>> START

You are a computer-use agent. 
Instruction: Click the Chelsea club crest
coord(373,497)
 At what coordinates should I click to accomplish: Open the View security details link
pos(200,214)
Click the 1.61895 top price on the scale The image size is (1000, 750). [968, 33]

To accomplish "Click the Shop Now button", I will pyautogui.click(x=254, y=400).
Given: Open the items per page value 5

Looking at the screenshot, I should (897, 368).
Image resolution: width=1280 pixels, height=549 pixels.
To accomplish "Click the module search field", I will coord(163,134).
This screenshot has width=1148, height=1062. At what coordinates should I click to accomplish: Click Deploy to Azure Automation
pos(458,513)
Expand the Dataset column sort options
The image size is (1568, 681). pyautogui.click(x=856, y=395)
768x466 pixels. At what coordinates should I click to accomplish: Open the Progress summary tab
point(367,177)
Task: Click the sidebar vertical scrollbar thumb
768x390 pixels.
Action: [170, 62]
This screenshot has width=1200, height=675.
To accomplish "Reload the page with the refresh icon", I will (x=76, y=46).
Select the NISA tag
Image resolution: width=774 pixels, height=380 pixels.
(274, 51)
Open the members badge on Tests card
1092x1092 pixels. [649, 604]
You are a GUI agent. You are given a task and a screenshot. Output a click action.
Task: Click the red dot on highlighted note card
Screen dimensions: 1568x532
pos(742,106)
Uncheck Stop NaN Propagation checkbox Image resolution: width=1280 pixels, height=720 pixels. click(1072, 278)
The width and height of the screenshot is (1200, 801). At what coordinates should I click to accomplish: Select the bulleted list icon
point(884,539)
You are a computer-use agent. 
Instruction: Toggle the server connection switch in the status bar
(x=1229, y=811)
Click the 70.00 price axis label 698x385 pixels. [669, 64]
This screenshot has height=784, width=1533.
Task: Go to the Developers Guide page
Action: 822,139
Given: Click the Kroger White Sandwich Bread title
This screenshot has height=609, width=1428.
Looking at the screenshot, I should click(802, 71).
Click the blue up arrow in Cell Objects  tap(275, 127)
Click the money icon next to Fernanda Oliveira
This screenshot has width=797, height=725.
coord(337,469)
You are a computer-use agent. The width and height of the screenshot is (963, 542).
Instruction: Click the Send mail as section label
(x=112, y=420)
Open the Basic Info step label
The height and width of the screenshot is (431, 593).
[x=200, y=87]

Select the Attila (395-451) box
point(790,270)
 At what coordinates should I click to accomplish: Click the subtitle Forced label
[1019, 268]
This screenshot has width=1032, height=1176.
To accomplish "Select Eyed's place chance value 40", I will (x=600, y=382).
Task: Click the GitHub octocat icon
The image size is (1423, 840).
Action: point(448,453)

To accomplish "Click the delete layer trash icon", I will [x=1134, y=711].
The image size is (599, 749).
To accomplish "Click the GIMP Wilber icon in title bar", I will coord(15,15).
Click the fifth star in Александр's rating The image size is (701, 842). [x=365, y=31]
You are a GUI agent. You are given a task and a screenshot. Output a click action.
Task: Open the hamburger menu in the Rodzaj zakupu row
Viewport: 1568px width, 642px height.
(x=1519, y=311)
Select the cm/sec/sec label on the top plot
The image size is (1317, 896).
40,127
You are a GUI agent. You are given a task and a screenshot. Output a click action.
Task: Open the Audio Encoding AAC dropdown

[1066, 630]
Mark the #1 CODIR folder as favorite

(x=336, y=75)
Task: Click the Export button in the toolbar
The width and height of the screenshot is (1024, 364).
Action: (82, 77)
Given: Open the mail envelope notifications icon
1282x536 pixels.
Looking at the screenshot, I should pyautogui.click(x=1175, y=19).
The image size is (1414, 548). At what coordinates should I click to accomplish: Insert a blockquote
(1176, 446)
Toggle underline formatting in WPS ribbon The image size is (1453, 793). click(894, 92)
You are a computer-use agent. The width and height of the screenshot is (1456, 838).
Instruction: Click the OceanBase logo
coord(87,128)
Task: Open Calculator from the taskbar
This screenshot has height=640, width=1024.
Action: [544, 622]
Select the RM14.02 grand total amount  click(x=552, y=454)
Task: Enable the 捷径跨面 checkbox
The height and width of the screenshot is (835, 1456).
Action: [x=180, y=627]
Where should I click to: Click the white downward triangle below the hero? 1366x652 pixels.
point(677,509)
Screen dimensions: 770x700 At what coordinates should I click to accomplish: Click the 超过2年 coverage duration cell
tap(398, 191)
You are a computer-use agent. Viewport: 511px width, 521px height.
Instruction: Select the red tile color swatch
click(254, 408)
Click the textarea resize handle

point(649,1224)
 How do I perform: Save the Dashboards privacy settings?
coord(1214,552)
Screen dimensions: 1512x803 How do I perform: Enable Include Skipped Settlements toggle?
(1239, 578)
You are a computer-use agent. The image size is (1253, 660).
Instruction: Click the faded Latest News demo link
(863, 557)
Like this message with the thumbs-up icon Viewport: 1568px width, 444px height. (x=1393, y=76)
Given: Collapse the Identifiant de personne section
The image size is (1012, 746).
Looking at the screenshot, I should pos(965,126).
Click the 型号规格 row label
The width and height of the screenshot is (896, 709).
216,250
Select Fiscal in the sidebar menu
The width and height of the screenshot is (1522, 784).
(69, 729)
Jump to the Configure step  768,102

>> END

Reproduce the data starting at the first line and ending at the line that contains "pos(200,214)", substituting "Arsenal" for "Chelsea" and changing nothing else.

You are a computer-use agent. 
Instruction: Click the Arsenal club crest
coord(373,497)
 At what coordinates should I click to accomplish: Open the View security details link
pos(200,214)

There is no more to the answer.